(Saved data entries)
◆ ◆ ◆ ◆

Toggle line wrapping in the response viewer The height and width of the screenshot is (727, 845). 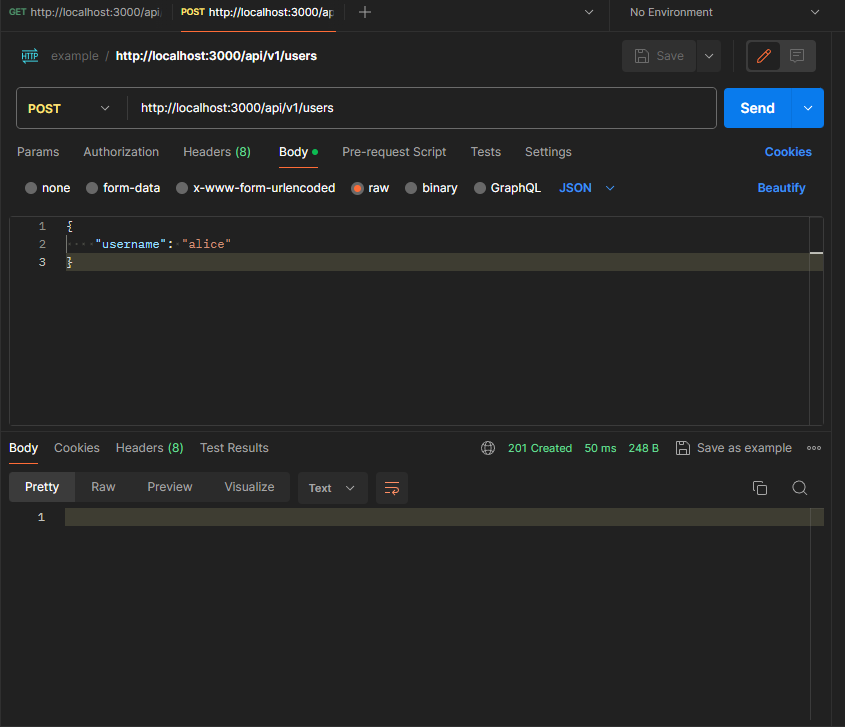click(x=391, y=487)
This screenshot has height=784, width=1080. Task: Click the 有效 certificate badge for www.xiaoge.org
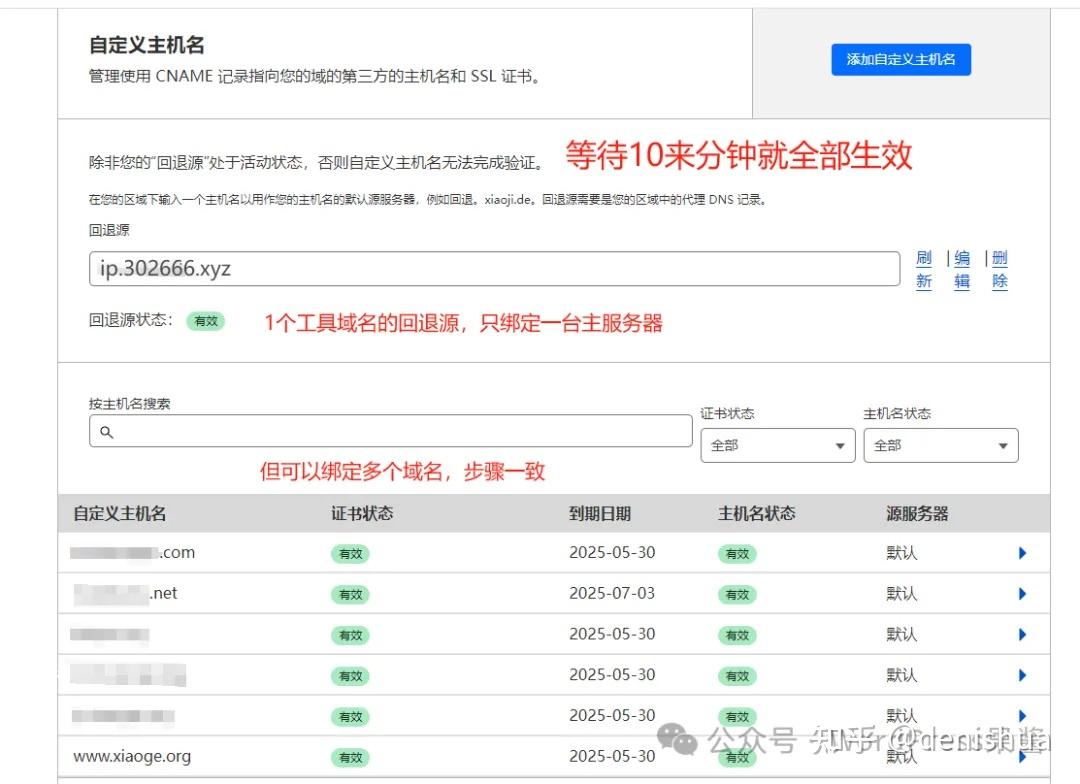click(350, 757)
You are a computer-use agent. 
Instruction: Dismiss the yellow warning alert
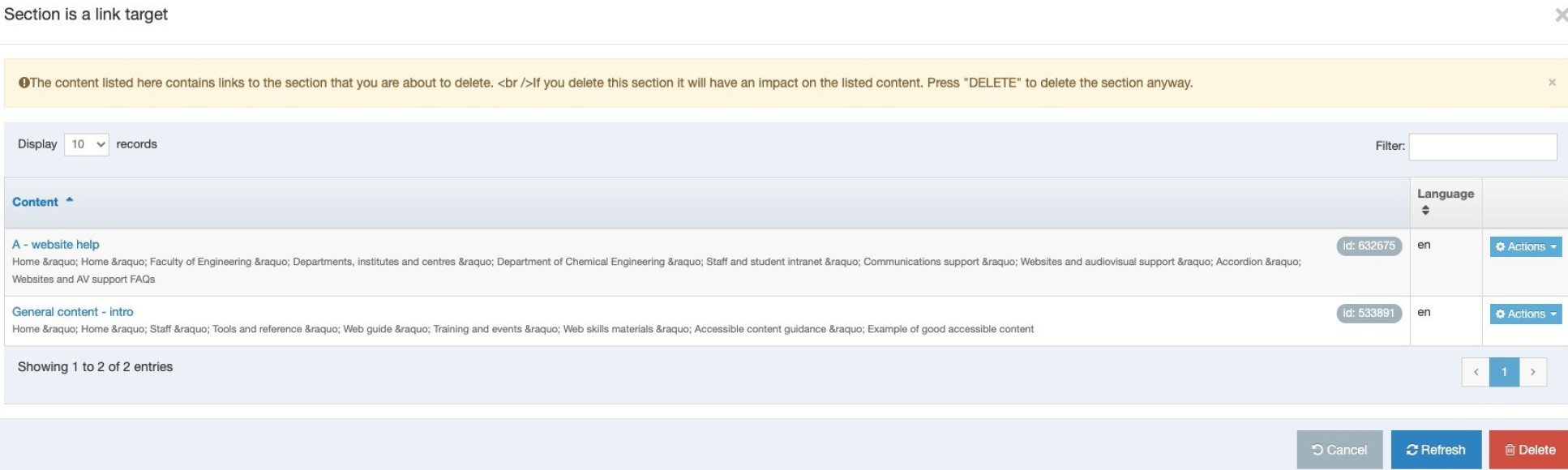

◆ ◆ ◆ ◆

Please output an exact repetition of the lines from the line containing "You are a computer-use agent." to the end of the records, both included, with no pictures and no additional text.

Written solution |
You are a computer-use agent. 
Instruction: Dismiss the yellow warning alert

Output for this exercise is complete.